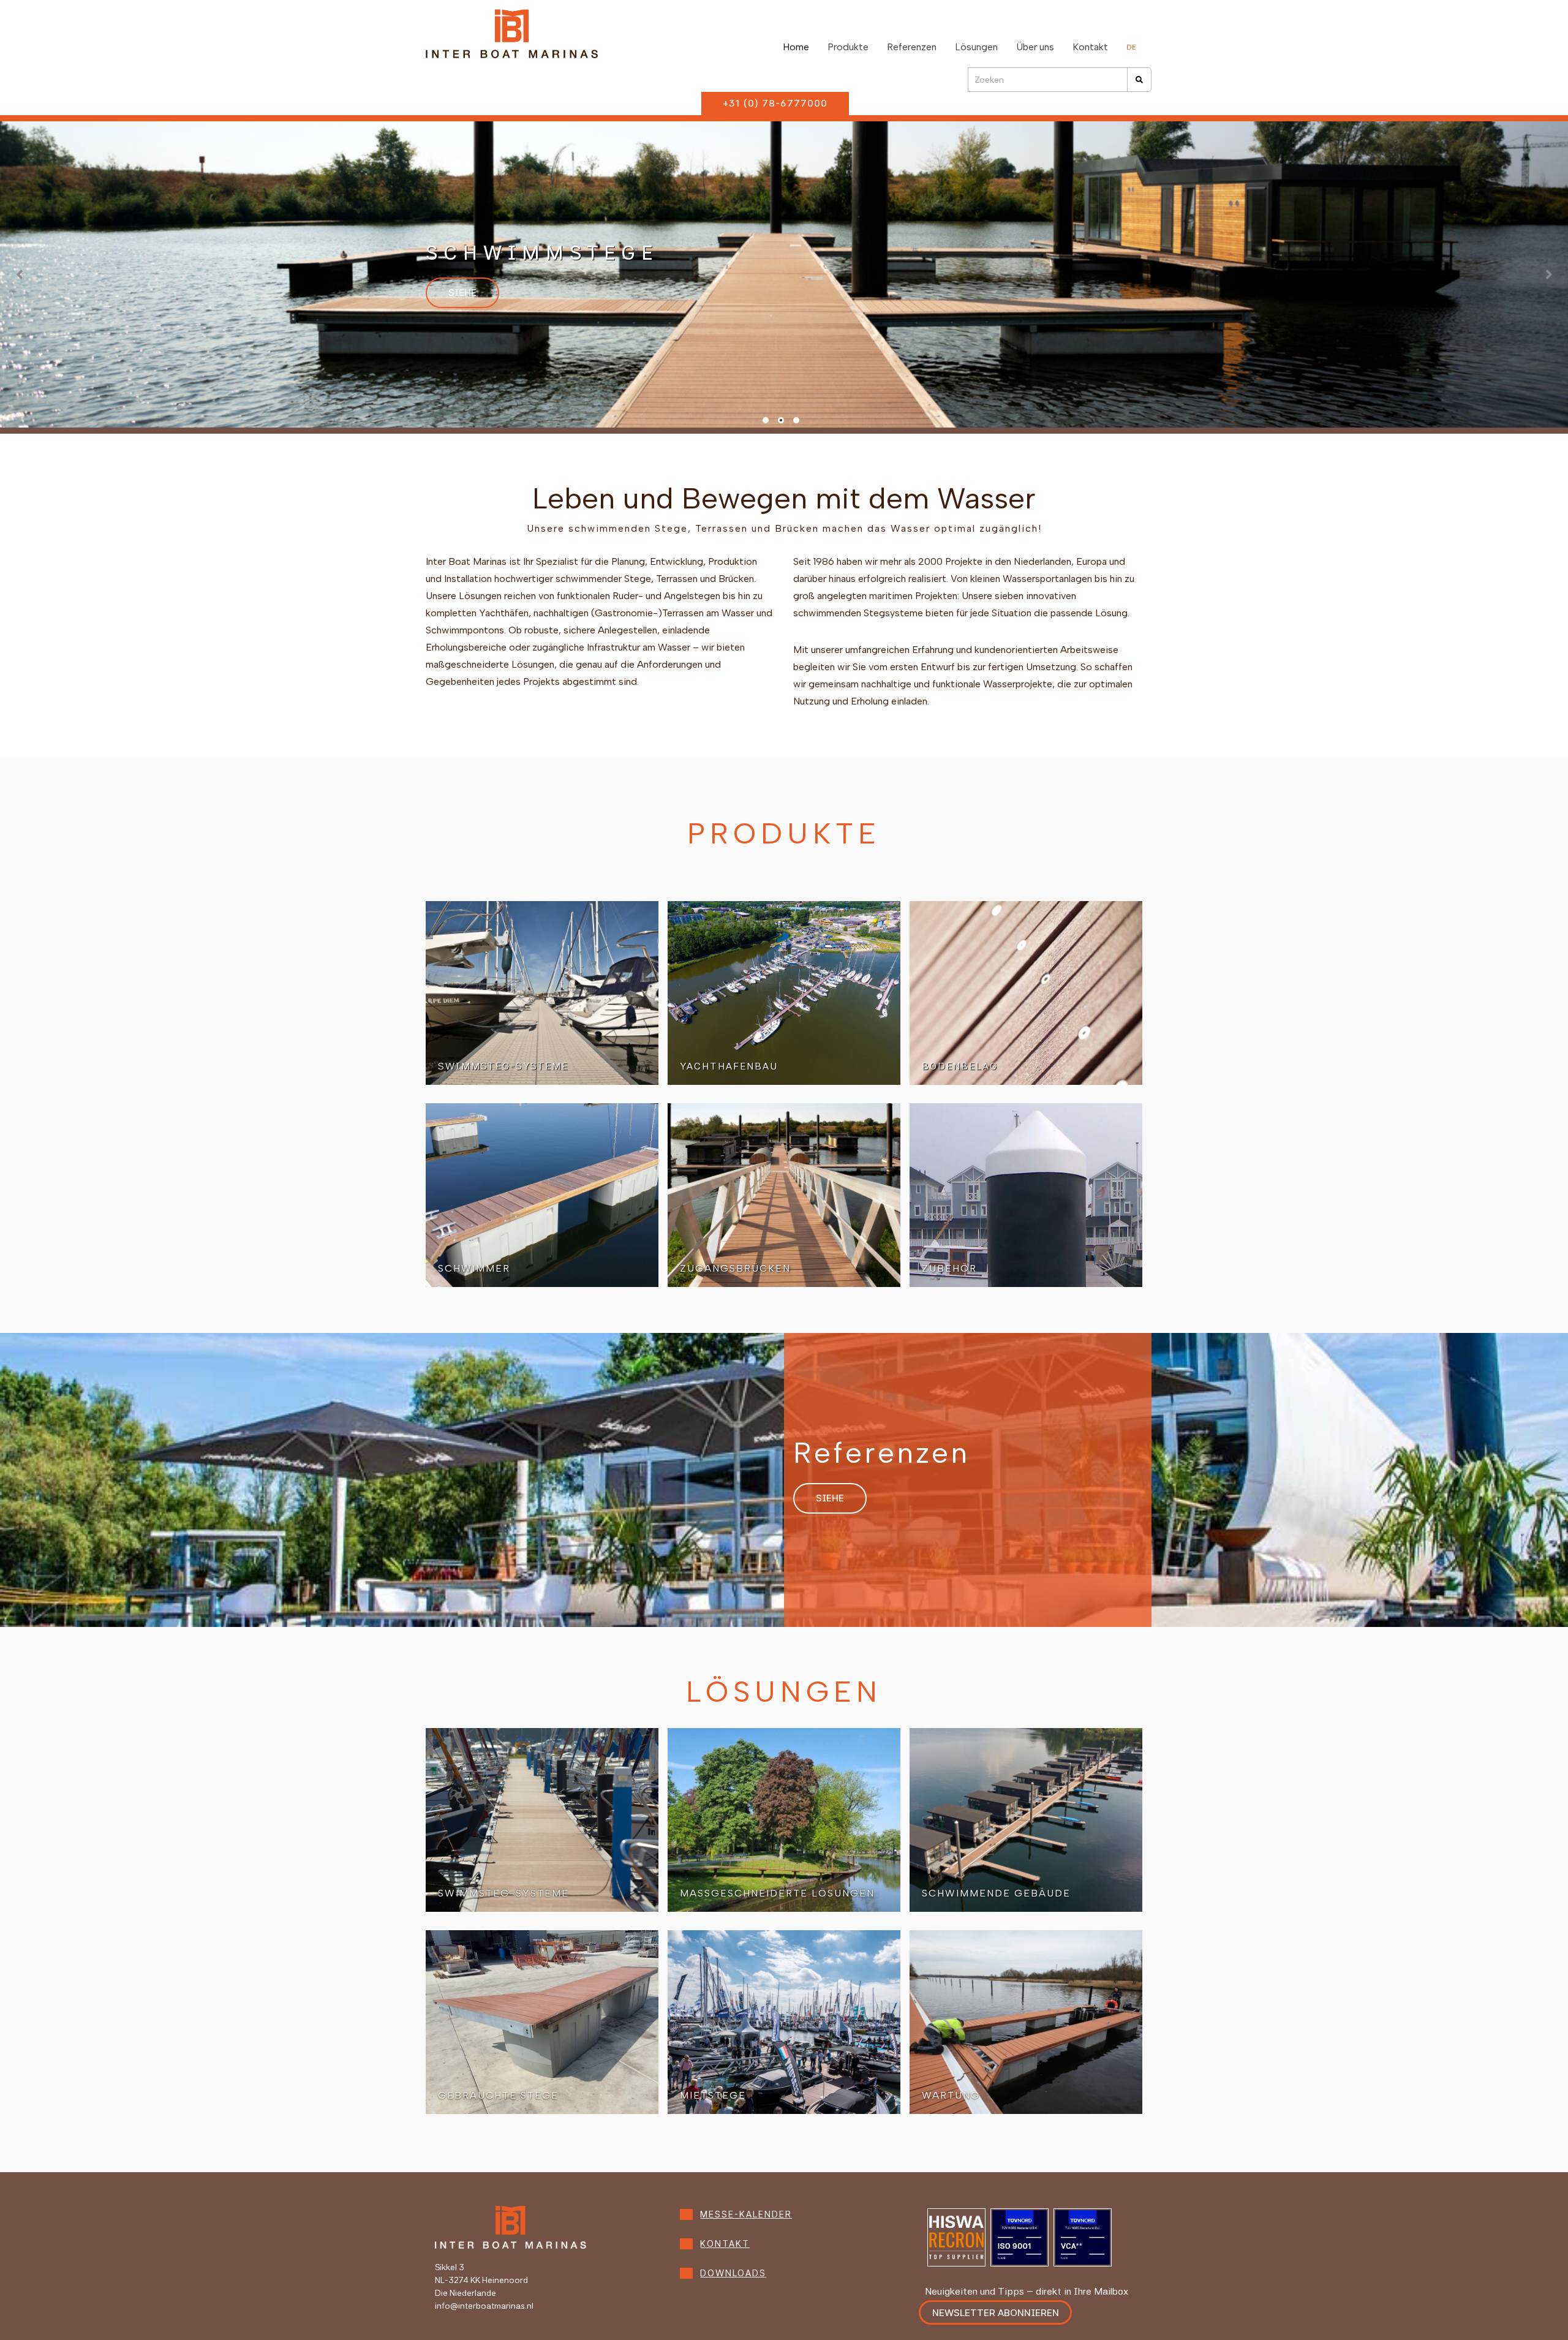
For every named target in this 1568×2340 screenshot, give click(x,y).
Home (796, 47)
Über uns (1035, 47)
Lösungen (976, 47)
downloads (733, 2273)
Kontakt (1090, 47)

- _Work instruction_:
Output nothing but the entries above, exactly, once the pictures are removed.

- _Solution below_:
For every named target in this 1568×2340 screenshot, give click(x,y).
Home (796, 47)
Über uns (1035, 47)
Lösungen (976, 47)
downloads (733, 2273)
Kontakt (1090, 47)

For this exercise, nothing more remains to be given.